7. Konferansımız, halkı ve bölgesel inançları birbirine düşüren, varlığını inkar eden, ortak ve demokratik yaşamın önündeki en temel engel olan ulus-devlet projelerini çözüm olarak görmemekte ve bu bağlamda Bölgenin tüm bileşenlerinin kendi kaderini belirleme hakkını savunan demokratik ulus projesini çözüm ve mücadele yöntemi olarak görmektedir.
8. Konferansımız, halkın meşru mücadelesini “terörizm” olarak nitelendiren yorumları reddeder ve her toplumun her türlü işgal ve baskıya karşı meşruiyetini savunma hakkına sahip olduğuna inanır.
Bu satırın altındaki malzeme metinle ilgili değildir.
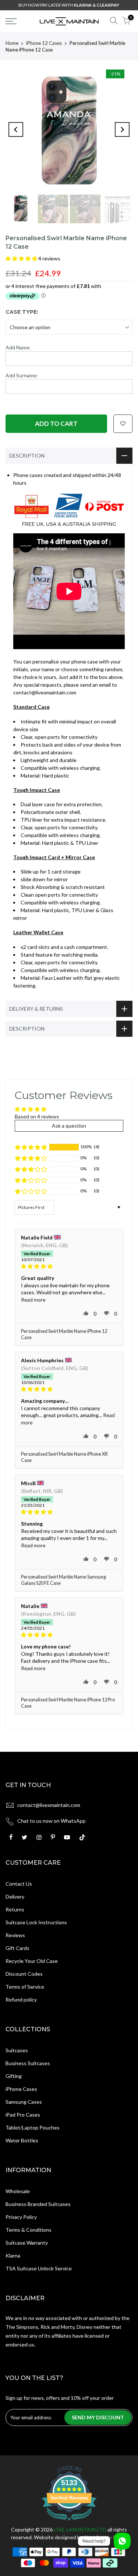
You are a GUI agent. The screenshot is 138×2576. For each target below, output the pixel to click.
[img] (69, 1266)
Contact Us (19, 1884)
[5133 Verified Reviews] (69, 2522)
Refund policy (21, 1999)
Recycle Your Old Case (32, 1961)
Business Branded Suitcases (38, 2204)
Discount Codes (24, 1974)
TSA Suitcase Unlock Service (39, 2268)
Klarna (13, 2255)
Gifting (14, 2076)
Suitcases (17, 2050)
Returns (15, 1909)
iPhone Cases (21, 2089)
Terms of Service (25, 1986)
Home (12, 43)
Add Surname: (22, 375)
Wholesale (18, 2191)
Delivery (15, 1896)
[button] (22, 258)
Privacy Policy (21, 2217)
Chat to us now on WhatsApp (51, 1821)
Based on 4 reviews (37, 1116)
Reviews (15, 1935)
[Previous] (15, 129)
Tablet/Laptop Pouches (33, 2127)
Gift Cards (17, 1948)
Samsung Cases (24, 2102)
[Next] (122, 129)
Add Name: (18, 347)
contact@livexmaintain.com (48, 1805)
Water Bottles (22, 2140)
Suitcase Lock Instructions (36, 1922)
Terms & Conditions (29, 2230)
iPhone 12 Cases (44, 43)
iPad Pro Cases (23, 2114)
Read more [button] (33, 1299)
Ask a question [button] (69, 1125)
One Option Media (105, 2537)
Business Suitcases (28, 2063)
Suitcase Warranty (27, 2242)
9. Konferansımız yanlış bir ‘özgürlük’ anlayışıyla toplumu bölen, bireyciliği teşvik eden, gençleri yurtseverlik görevlerinden uzaklaştıran kapitalizme ve bunun liberalizmin ideolojisine, ataerkilliğe ve doğanın yağmalanmasına, doğanın tahrip edilmesine karşı olup her türlü baskıya karşı cinsiyet, kimlik, din, dil ve ulus temelinde mücadele edecek.
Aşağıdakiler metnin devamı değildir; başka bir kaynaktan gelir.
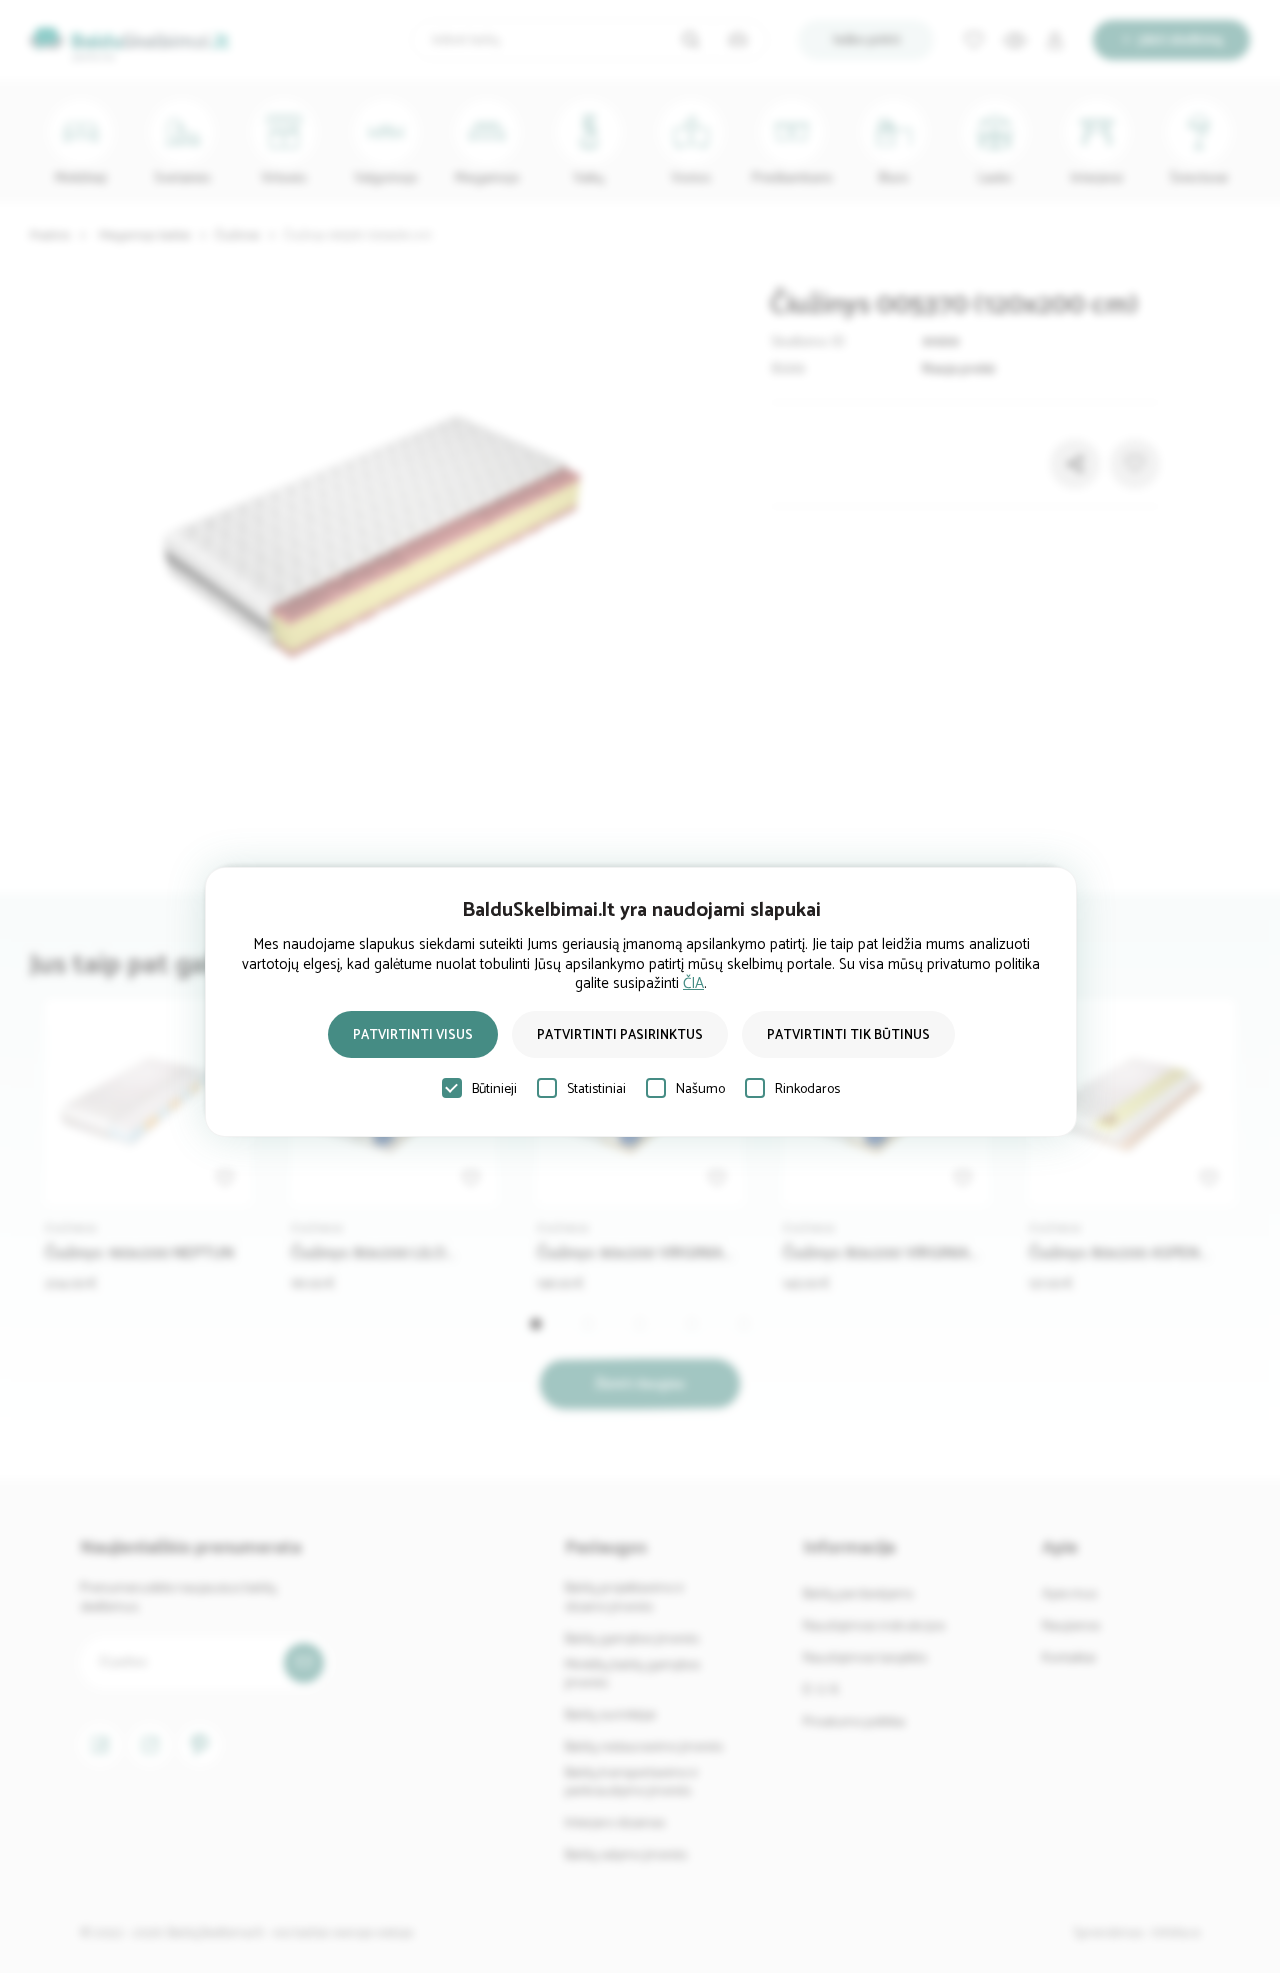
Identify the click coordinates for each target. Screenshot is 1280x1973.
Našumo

10. Konferansımız, Türk devletinin Libya’dan Kafkasya’ya, Yemen’den Kürdistan’a kadar kapitalist modernite güçlerinin çıkarları hizmetinde geliştirilen işgal politikalarını tüm halkların ortak düşmanı olarak görmektedir. Ortadoğu ve Kuzey Afrika’da Kürt halkının ve bölge halklarının ortak mücadelesini desteklemektedir.
11. Konferansımız, İsrail işgalini ve Filistin halkının katledilmesini kınamakta, Filistin halkının özgürlük mücadelesini meşru görmekte ve Yahudi halkı ile Filistin halkını karşı karşıya getiren her türlü projeyi reddetmektedir.”